Можно себе представить, что старик видел в довоенном туалете и какие сведения ложились в блокнот!

– Ну и?.. – не выдержал раздражённый Пухначев.

– Ехал на поезде куда-нибудь за город, в руке держал блокнот, фиксировал всё, что видел. Ну, например, – старик изменил голос, в нём появились молодые нотки, зазвучала пионерская медь, – «Ворона, подняв ногу, писает на бетонный столбик с отметкой восемнадцать». Это означало, что от Москвы мы отъехали на восемнадцать километров.

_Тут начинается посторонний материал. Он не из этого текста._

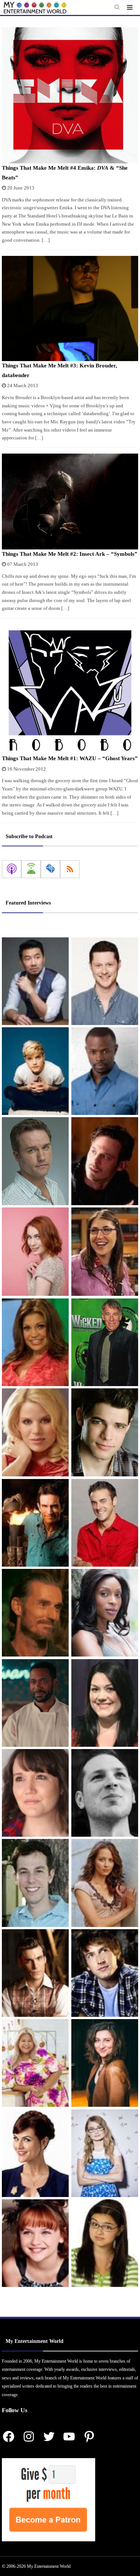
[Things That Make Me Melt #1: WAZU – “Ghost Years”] (70, 689)
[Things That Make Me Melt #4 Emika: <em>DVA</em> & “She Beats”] (70, 95)
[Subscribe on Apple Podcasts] (11, 869)
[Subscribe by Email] (50, 869)
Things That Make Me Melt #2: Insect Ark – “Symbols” (69, 554)
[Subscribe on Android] (31, 869)
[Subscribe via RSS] (70, 869)
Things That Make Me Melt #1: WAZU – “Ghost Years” (70, 758)
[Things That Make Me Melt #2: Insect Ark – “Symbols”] (70, 501)
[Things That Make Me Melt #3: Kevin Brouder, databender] (70, 308)
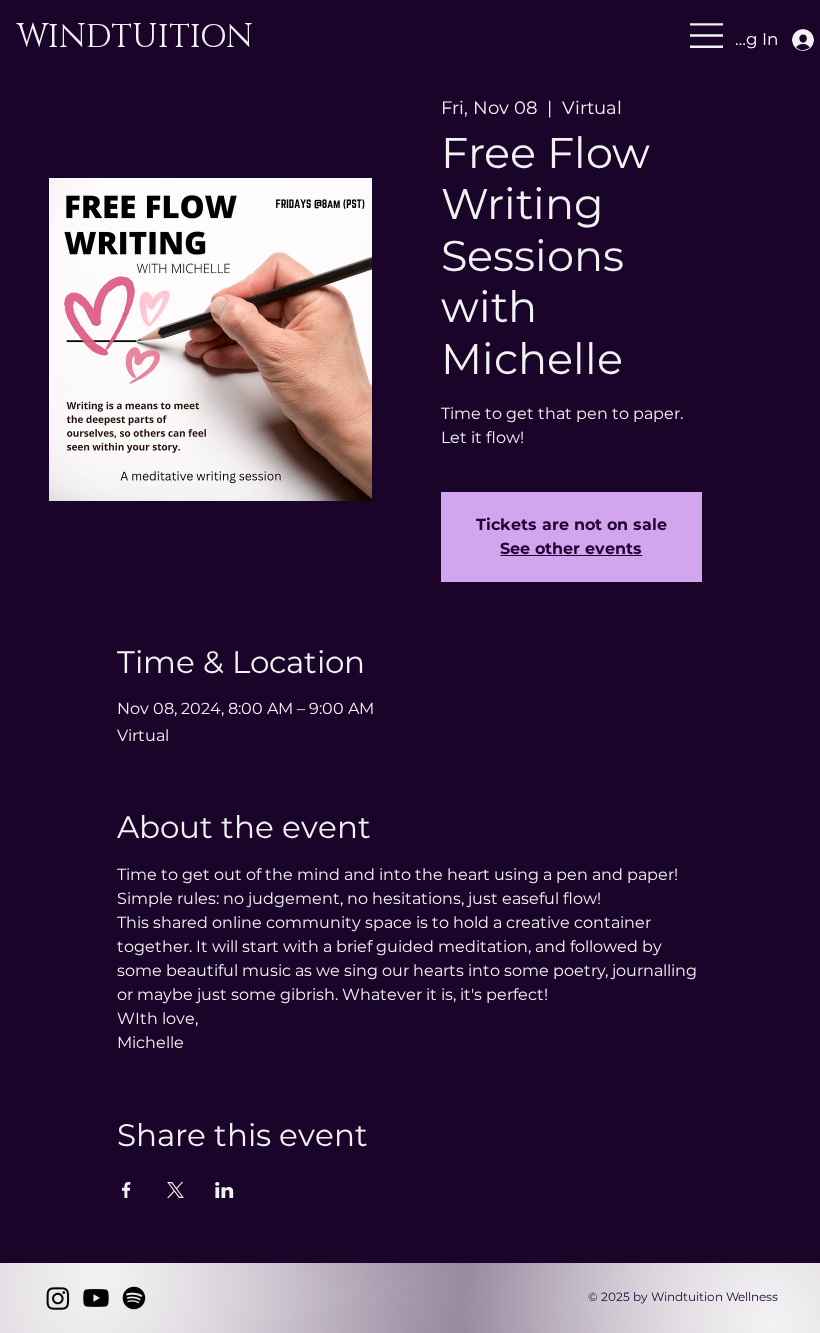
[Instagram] (58, 1298)
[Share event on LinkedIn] (224, 1190)
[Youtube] (96, 1298)
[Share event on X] (175, 1190)
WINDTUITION (139, 37)
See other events (571, 548)
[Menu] (453, 35)
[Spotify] (134, 1298)
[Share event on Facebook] (126, 1190)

– М-да, – сокрушенно пробормотал Пухначев, – всё равно, что «коза кричала нечеловеческим голосом» или «он целовал губы на её лице».

– Примерно, – согласился старик, – а потом дурь прошла, всё встало на свои места.

– Жалеете?

– Жалеть о сделанной глупости – значит, прибавить к ней ещё одну.

– Восток, – проговорил Пухначев, – чувствуется стиль Востока.

– Кто это?

– Говорят, Омар Хайям, но по-моему, это подделка, – сказал старик, – у Омара Хайяма много подделок. Сам-то он сочинил немного – примерно четыреста четверостиший – это по одним данным, по другим – всего сто пятьдесят, а по свету ходит более двух тысяч четверостиший Омара Хайяма. Две тысячи – это много.

– Наиболее яркий пример подделки – какой?

– Бог его знает, – Чернов неожиданно вздохнул, замер, вновь прислушиваясь к улице. – «Моя постель – жемчужница пустая, а ты – о, жемчуг мой, – на шее у других!» Сочинил какой-то ревнивец, а молва приписывает Омару Хайяму. Но это не Омар Хайям.

Время тянулось медленно, в черепашьем движении его тонуло всё, буквально всё, даже липкий серый морок кабульского февраля, стрельба, блуждающая вокруг них – она раздавалась на соседних улочках, за дувалами, за глинобитными, непрочно поставленными на землю домами, раздавалась в ватной непроглядной мге, плавала над городом, но на вымершую улочку их не забредала, обходила стороной, Чернов ни на минуту не выпускал стрельбу из вида, всё время фиксировал, слушал, иногда произносил:

– Из автомата ударили, из старого… ППШ. А это пистолет «макаров». Три выстрела подряд – кто-то очень торопится. Это – «калашников», – фамилию конструктора он произносил на арабско-персидский лад, с ударением на последнем слоге, «калашникόв», – хорошая машинка! А это гулко, будто в пещеру – бур. Лютое ружьё, пуля может оставить дырку размером в ночной горшок. А вот ударила винтовка. Возможно даже, наша трёхлинеечка. Снова «макаров». Расхлябанный, пуля болтается в стволе. Как видишь, Игорь, пистолет пистолету – рознь, – говорил старик, а Пухначев не понимал, как это ствол пистолета может быть расхлябанным.